Entrepreneur Siddharth Singh Rajawat, while doing his business internship in Bengaluru, saw how scooter sharing business was growing in the city but was disappointed to see that not many were targeting Tier-II cities such as Indore for such services.

Realising the scooter sharing business potential in Indore, Siddharth founded Telada Technology Pvt. Ltd or better known by its brand name Redigo in 2019. The startup is providing eco-friendly and pocket-friendly last-mile transportation solutions in the city.

“We initially tried offline scooter rentals in the city with five electric scooters and received a lot of positive feedback. We got good feedback and validation on the concept and we started making progress on it,” Siddharth, a BBA graduate from Prestige Institute of Management and Research, Indore, tells YourStory.

Redigo has four hubs across Indore and has a fleet of 20 electric scooters [Image Credit: Redigo]

Solving last-mile commute woes

Redigo offers hub-to-hub rental services with new keyless IoT-enabled scooters. Users can rent the scooters from their hub or using the mobile app. The users can collect the scooters from the nearest hub, unlock them by scanning a QR code, and drop the bike off later at the nearest hub to their destination.

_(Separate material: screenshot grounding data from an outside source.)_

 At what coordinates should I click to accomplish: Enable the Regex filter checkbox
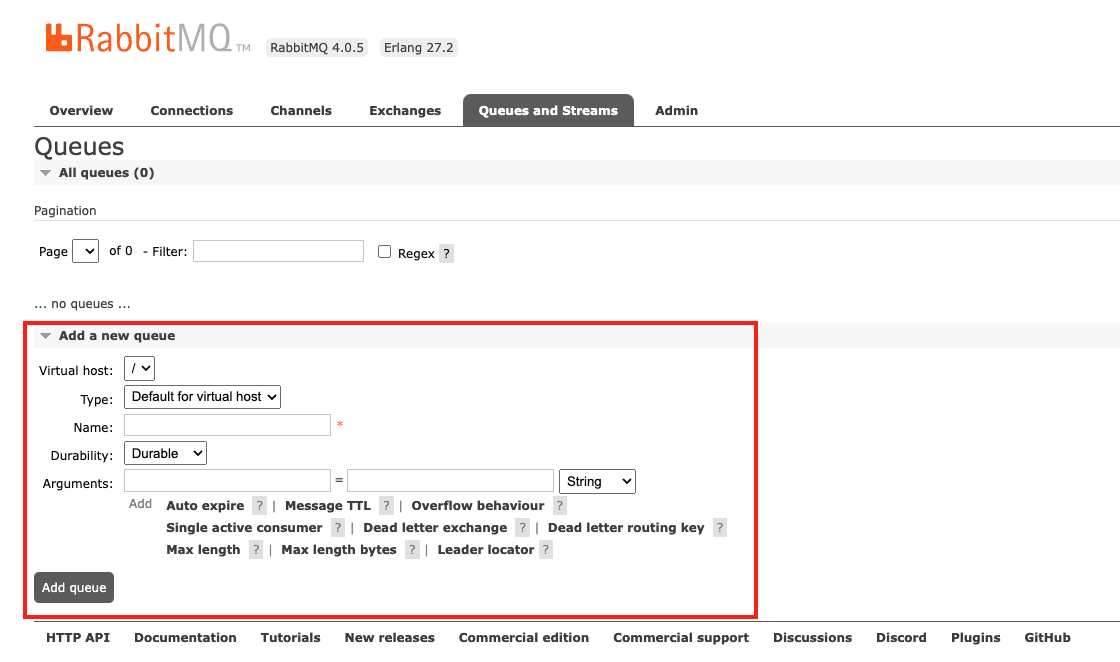384,252
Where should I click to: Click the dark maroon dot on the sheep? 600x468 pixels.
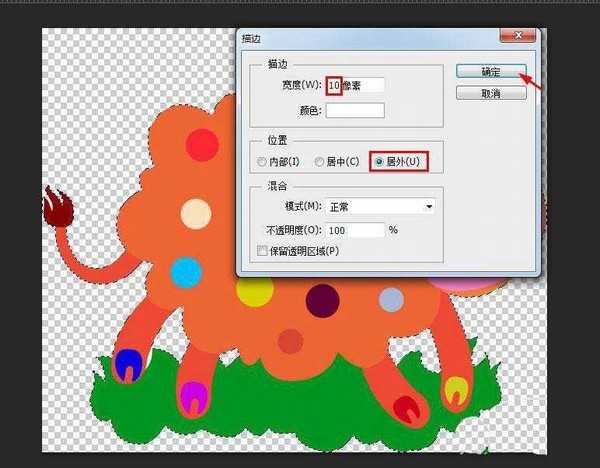tap(322, 298)
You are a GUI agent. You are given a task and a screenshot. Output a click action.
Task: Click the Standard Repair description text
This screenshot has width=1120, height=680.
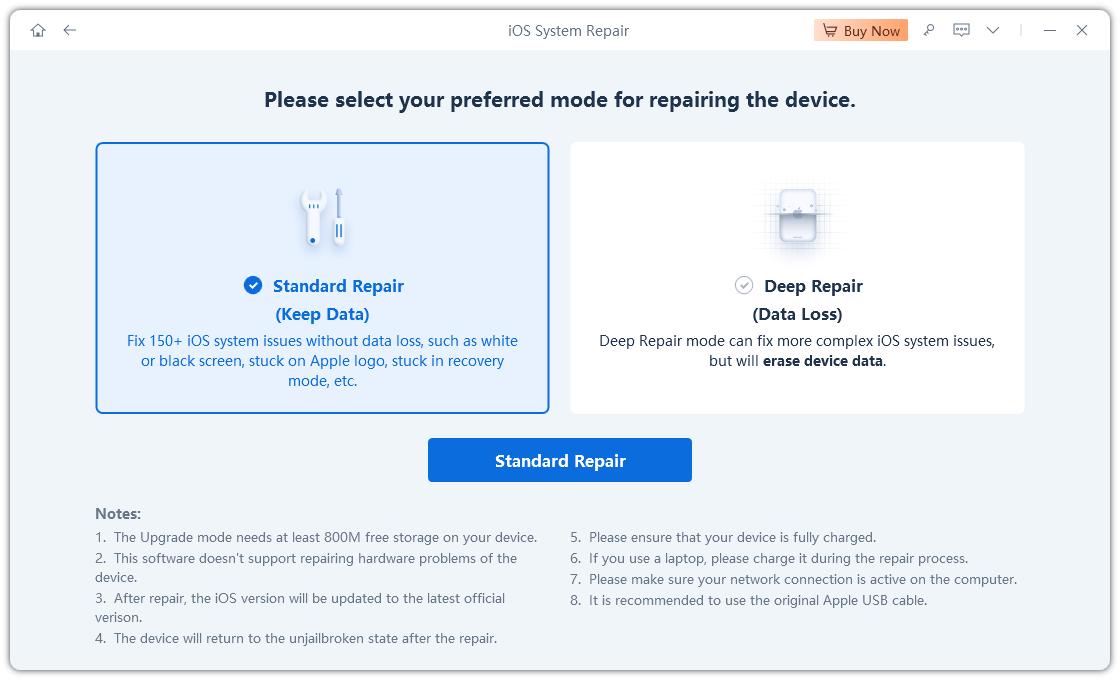322,361
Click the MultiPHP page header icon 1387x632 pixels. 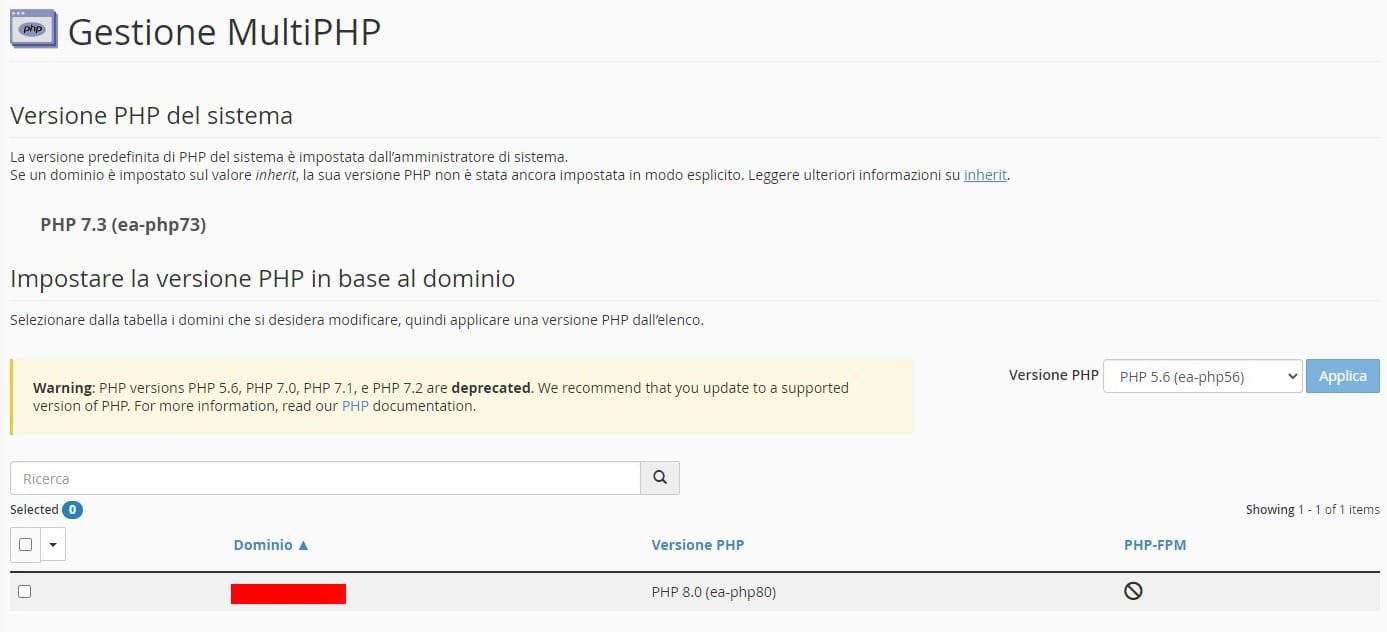pos(34,31)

“We are currently running on both offline and online mode. Users have to download the “Redigo App” from the Play Store and sign up using their mobile number. One needs to upload their driving licence, a photo, and ID documents for security and KYC purposes. Once done, users can locate the nearby hub on the app and check the available bikes,” Siddharth says.

He also adds that users can connect the app with the vehicle rented using vehicle number and switch it on and off automatically through the app.

As of now, Redigo has four hubs across Indore and has a fleet of 20 electric scooters. The startup procures the scooters from electric vehicle maker Ampere Vehicles.

“Our primary target audience is students (aged over 18 with valid driving licence) studying in colleges and coaching centers. Indore is an education hub with five universities, over 50 private colleges, and more than 500 coaching institutes for higher studies and government services test preparations. The city also has IIM and IIT,” the founder says.

Illustration: YS Design

Business and more

Siddharth explains the company operates on a pay-per-use model. Users availing the Redigo services are charged Rs 3/Km and Rs 0.50/minute. The startup claims to have over 1.5K users as of now and is recording over 500 rides per month.

While the founder refused to disclose revenue details, he claims, “We are making four-digit revenue every day, which is making our operation cost almost zero.”

The startup was launched with an initial investment of Rs 5 lakh sourced from friends and family. Redigo is now looking to raise external funding for expanding the fleet size to at least 1,000 vehicles and launch more hubs in the city.

According to a report by Prescient & Strategic Intelligence, the Indian two-wheeler sharing market is expected to reach $94.0 million by 2025 growing at a CAGR of 20.2 percent. Several notable players including Yulu, Bounce, and Vogo Automotive among others are trying to disrupt the growing market.

Speaking about future plans, he says, “We will expand our business in Tier-II cities such as Bhopal, Pune, Jaipur, and Kota, among others, where we see the target audience facing the same problem.”